There are still a lot of towns in New Hampshire that gather every year for Town Meeting. In a crowded room, all your neighbors raise their hands and say yeah and nay in front of everyone else. It could always get contentious, but in today’s political climate, you could get branded or targeted. There’s a cure for that.

SB2 was the Senate Bill that allowed towns to switch to a secret ballot for casting votes on town business, budgets, warrant articles, and so on. You got the chance to have your say and keep your anonymity. It’s not mandatory, but a town can vote for it using a ballot, just not in the traditional sense. If someone wants to switch to server balloting for future “elections” and town business – at present – you have to do that during town meeting, by submitting your ballot to the moderator.

It’s still sort of secret, but you walk up and hand in your ballot. There is legislation to change that to make it a truly secret ballot vote.

To quote a reader, HB1175 “If enacted, would restore the original (pre-2019) language by providing for an all-day vote by secret ballot at the polls to decide whether or not to adopt SB2 voting.”

The new (old) verbiage looks like this.

III. The local political subdivision shall place the question on the warrant of the annual meeting under the procedures set out in RSA 39:3 or RSA 197:6, and the question shall be voted on by official ballot in accordance with the procedures established in RSA 669:19-29, RSA 670:5-7, and RSA 671:20-30, including all requirements pertaining to absentee voting, polling places, and polling hours.

There are no vote-by-mail ballots for town meetings; you have to show up, but again, that tends to lower participation in what are often (even in SB2 towns) underperforming events. Local elections attract a fraction of registered voters, yet these are what – at least around here – determine the majority of the taxes you will pay in a year. That disinterest baffles me, but I can see why you might be reluctant to sit in a room all day and raise your hand or yell yay or nay.

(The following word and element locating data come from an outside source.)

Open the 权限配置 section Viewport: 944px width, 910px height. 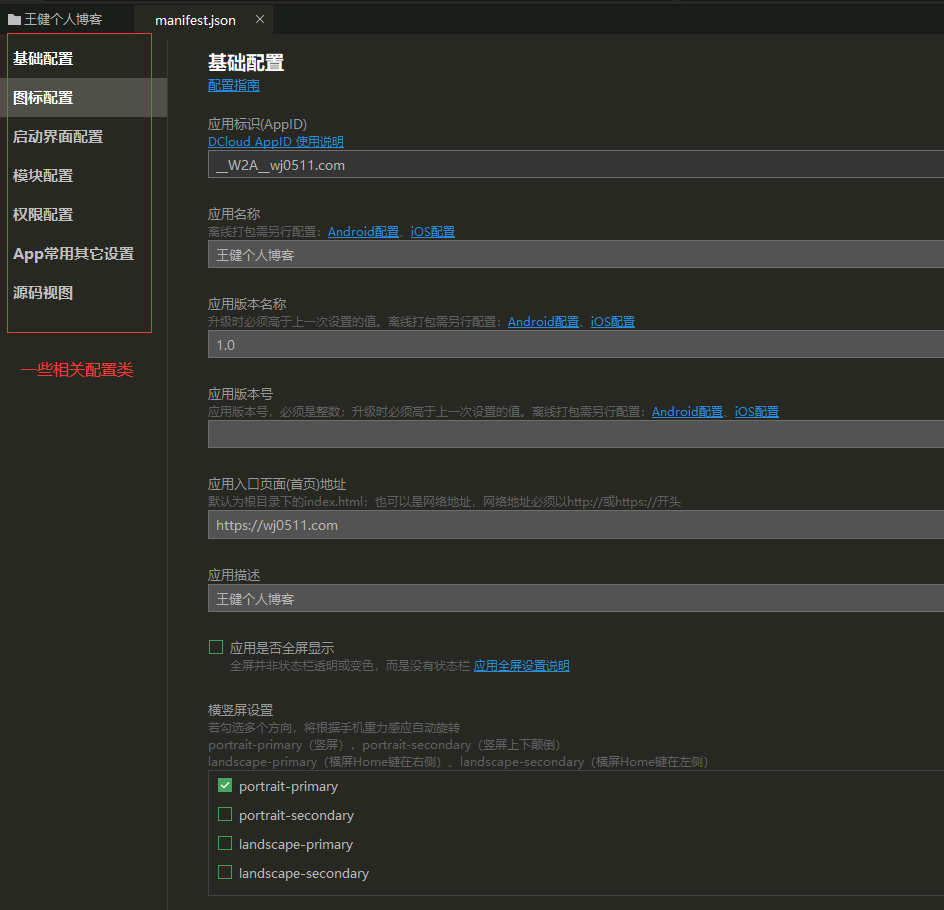(x=43, y=214)
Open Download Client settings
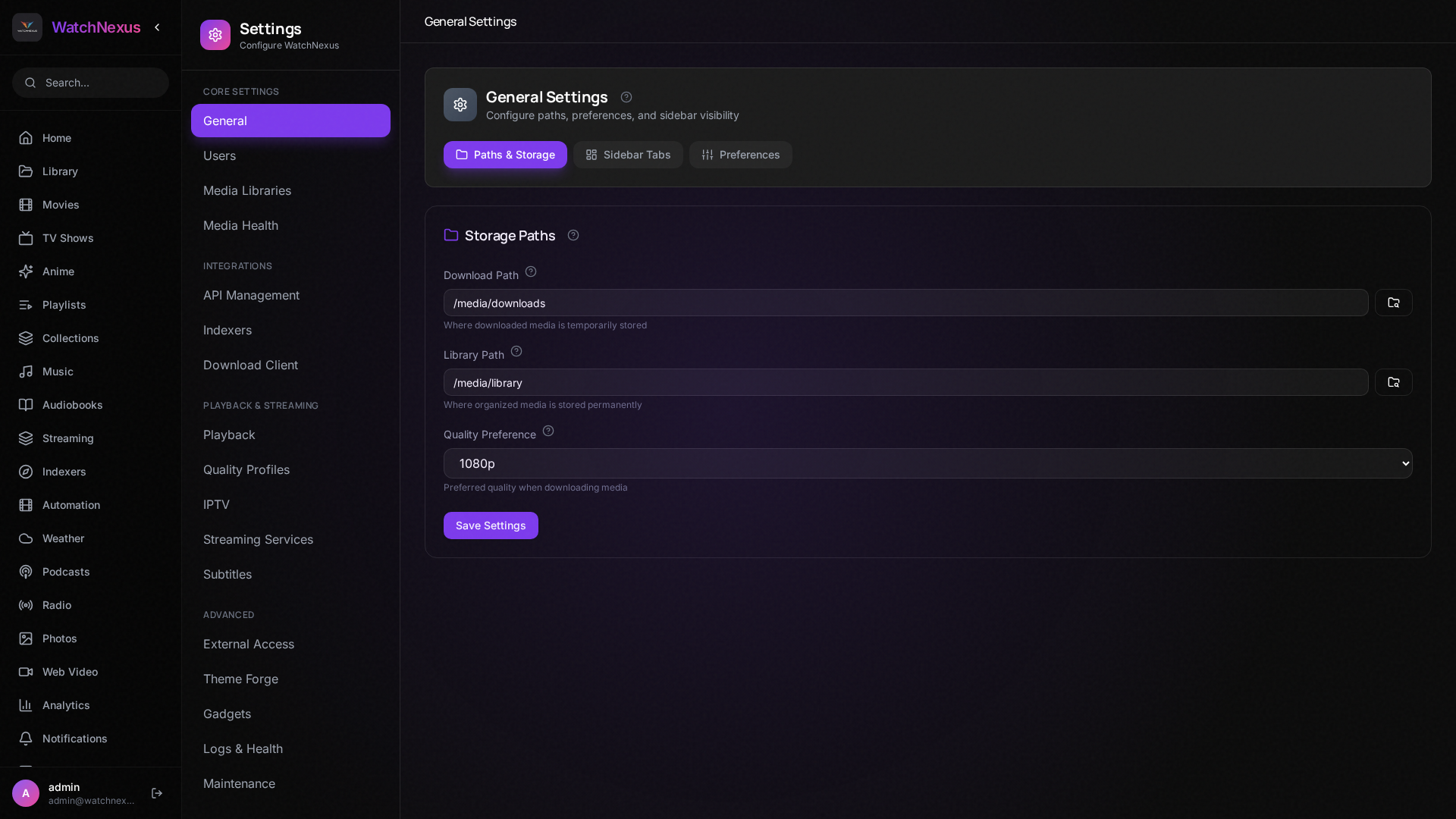 point(250,365)
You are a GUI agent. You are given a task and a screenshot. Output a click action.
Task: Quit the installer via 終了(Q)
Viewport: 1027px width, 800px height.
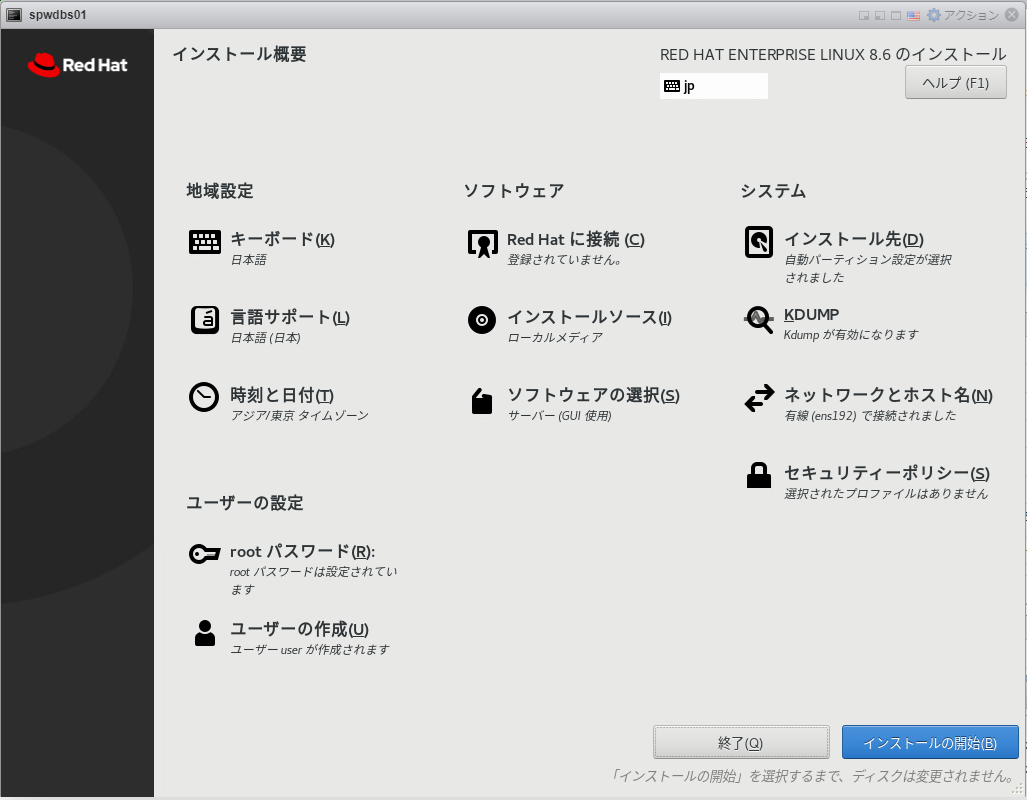click(741, 742)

SB2 creates the opportunity to enhance local participation.

Secret ballots allow for informed no voters to intercede in the wreckless spending antics of (primarily) the public school system, which sucks up about 70% of the average local budget.

SB2 won’t fix that, and HB1175 doesn’t make every Town SB2; you still get to decide that locally, but if it passes, it might encourage a few towns to consider a move that is a step in that “right” direction, and that was the original intent of the law.